= The tasks =
a. According to the Snakemake setup guide, which file lists all of the dependencies?
b. Summarize the Snakemake setup guide in two sentences.
c. From the Snakemake setup guide, return verbatim the part that opens with the words containing "All dependencies are" and closes with "faster to install.".

This repository is based on the Software Carpentries lesson repository for using Snakemake, a Python-based workflow manager. The lesson and assorted materials have been adapted for use on a Moab/Torque (PBS)-based system but are easily transferrable by adding a system specific cluster profile configuration.
The analysis parses a set of books to calculate various statistics. All of the raw texts are available in the books/
directory.
All dependencies are listed in envs/clusterTutorial.yaml
. You can install them using conda
(see below for instructions).
If you don't already have conda
installed, please download Miniconda. Miniconda3 is a Python 3-based package manager and is essentially a stripped-down version of Anaconda so it should be much faster to install.
Because this tutorial is designed to work on a Linux-based computer cluster, please follow the below instructions to set up the conda environment (if you already have an updated version of Miniconda installed, please skip to step 3):
1. Login to your cluster environment and navigate to your home folder.
2. Download & install Miniconda for 64-bit Linux systems. When it asks if it should initialize conda
, say yes
:
wget https://repo.anaconda.com/miniconda/Miniconda3-latest-Linux-x86_64.sh
bash Miniconda3-latest-Linux-x86_64.sh
3. Open your cluster .bashrc
in a text editor and edit the initialization script added by Miniconda so it resembles the following. This will allow environments to be properly inherited when passing jobs to cluster nodes for execution:
nano ~/.bashrc
# Adding conda to the path without initializing the base environment
# >>> conda initialize >>>
# !! Contents within this block are managed by 'conda init' !!
__conda_setup="$('/home/wlclose/miniconda3/bin/conda' 'shell.bash' 'hook' 2> /dev/null)"
if [ $? -eq 0 ]; then
eval "$__conda_setup"
else
if [ -f "/home/wlclose/miniconda3/etc/profile.d/conda.sh" ]; then
. "/home/wlclose/miniconda3/etc/profile.d/conda.sh"
else
export PATH="/home/wlclose/miniconda3/bin:$PATH"
fi
fi
unset __conda_setup
# <<< conda initialize <<<
4. Source your .bash_profile
to make all of the changes take effect and finish installing Miniconda (this should also re-source your ~/.bashrc
):
source ~/.bash_profile
1. Clone this repository and move into the main project folder:
git clone https://github.com/SchlossLab/snakemake_cluster_tutorial.git
cd snakemake_cluster_tutorial
2. Create an environment called clusterTutorial
with the dependencies we need:
conda env create -f envs/clusterTutorial.yaml
3. Activate the environment before running any code:
conda activate clusterTutorial
4. Before running any jobs on the cluster, don't forget to change the ACCOUNT
and EMAIL
fields in the following files for whichever cluster you're using:
- PBS: cluster profile configuration and the cluster submission script
- Slurm: cluster profile configuration and the cluster submission script
5. Run the Snakemake workflow. Note: If you wish to rerun the workflow after having it successfully complete, use the --forcerun
or the --forceall
flags or just delete the results/
directory by running snakemake clean
.
- To run the entire workflow locally (without the cluster):
snakemake
- To run the rules as individual jobs on a PBS cluster:
snakemake --profile config/pbs-torque/ --latency 20
Or to run a job that manages the workflow for you instead
qsub code/clusterSnakemake.pbs
- To run the rules as individual jobs on a Slurm cluster:
snakemake --profile config/slurm/ --latency 20
Or to run a job that manages the workflow for you instead
sbatch code/clusterSnakemake.sh
See the conda
documentation for more information.

= Data excerpts =

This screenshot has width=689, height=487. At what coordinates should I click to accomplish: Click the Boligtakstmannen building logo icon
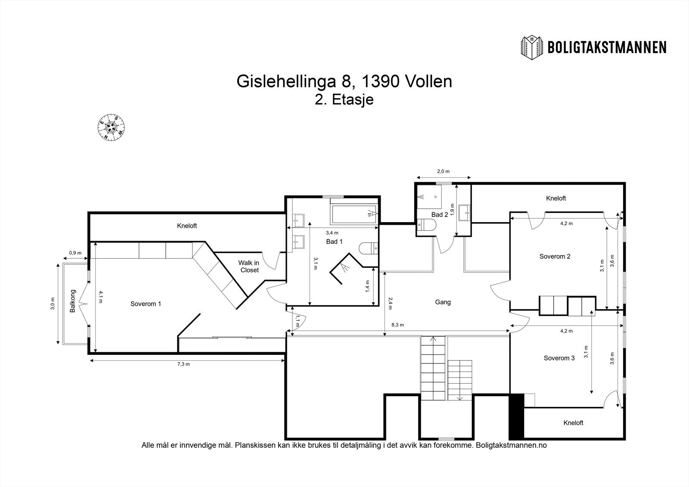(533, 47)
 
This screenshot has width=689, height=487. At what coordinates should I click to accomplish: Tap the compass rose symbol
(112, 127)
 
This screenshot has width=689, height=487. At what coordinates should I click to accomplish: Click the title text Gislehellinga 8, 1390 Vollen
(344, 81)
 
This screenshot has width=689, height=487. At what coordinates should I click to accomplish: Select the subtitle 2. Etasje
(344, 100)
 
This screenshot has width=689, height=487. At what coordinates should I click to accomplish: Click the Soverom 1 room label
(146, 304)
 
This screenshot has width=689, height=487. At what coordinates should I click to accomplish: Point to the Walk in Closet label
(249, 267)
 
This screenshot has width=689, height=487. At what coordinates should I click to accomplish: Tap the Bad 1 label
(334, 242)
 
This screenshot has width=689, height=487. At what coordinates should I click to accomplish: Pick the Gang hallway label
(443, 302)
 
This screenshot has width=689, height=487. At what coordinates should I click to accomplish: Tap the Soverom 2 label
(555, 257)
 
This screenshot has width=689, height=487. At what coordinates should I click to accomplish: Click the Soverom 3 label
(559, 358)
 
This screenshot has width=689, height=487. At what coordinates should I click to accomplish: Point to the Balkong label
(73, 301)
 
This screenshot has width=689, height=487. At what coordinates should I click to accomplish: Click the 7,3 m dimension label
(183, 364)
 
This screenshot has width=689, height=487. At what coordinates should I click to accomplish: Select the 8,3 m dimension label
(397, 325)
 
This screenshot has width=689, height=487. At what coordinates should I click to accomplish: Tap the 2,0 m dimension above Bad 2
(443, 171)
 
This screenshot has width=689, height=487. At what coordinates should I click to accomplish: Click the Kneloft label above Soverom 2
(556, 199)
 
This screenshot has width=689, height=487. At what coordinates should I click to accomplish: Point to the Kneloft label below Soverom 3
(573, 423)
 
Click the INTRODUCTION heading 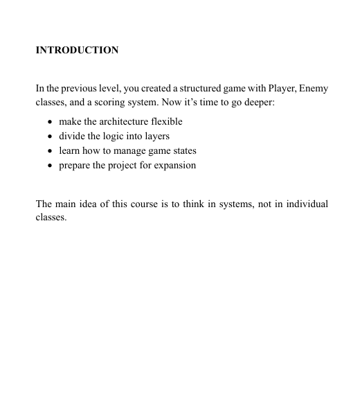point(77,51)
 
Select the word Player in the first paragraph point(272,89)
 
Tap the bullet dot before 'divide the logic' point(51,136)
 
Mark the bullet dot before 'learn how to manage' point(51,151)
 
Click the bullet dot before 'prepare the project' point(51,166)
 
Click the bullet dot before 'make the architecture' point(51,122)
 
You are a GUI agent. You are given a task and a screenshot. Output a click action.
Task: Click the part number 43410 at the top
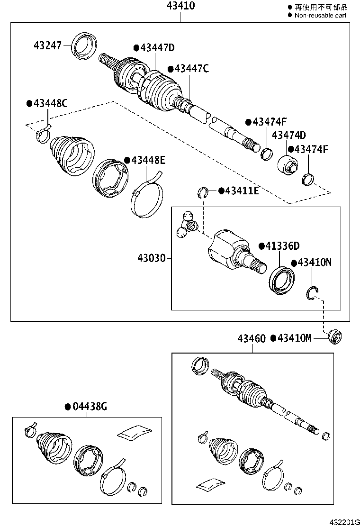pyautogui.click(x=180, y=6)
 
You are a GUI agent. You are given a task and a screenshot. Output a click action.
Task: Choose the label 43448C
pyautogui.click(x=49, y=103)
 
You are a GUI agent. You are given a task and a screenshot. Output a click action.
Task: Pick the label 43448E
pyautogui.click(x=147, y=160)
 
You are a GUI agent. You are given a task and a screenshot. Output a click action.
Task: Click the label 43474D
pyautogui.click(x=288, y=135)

= Task-by-task outputs =
a. envs/clusterTutorial.yaml

b. The repository adapts the Software Carpentries Snakemake lesson for a Moab/Torque (PBS) system, and its analysis parses a set of books to calculate various statistics. It explains how to install Miniconda and edit the .bashrc initialization script, clone the repository, create and activate the clusterTutorial conda environment, and run the workflow either locally or as individual jobs on a PBS or Slurm cluster.

c.
All dependencies are listed in envs/clusterTutorial.yaml
. You can install them using conda
(see below for instructions).
If you don't already have conda
installed, please download Miniconda. Miniconda3 is a Python 3-based package manager and is essentially a stripped-down version of Anaconda so it should be much faster to install.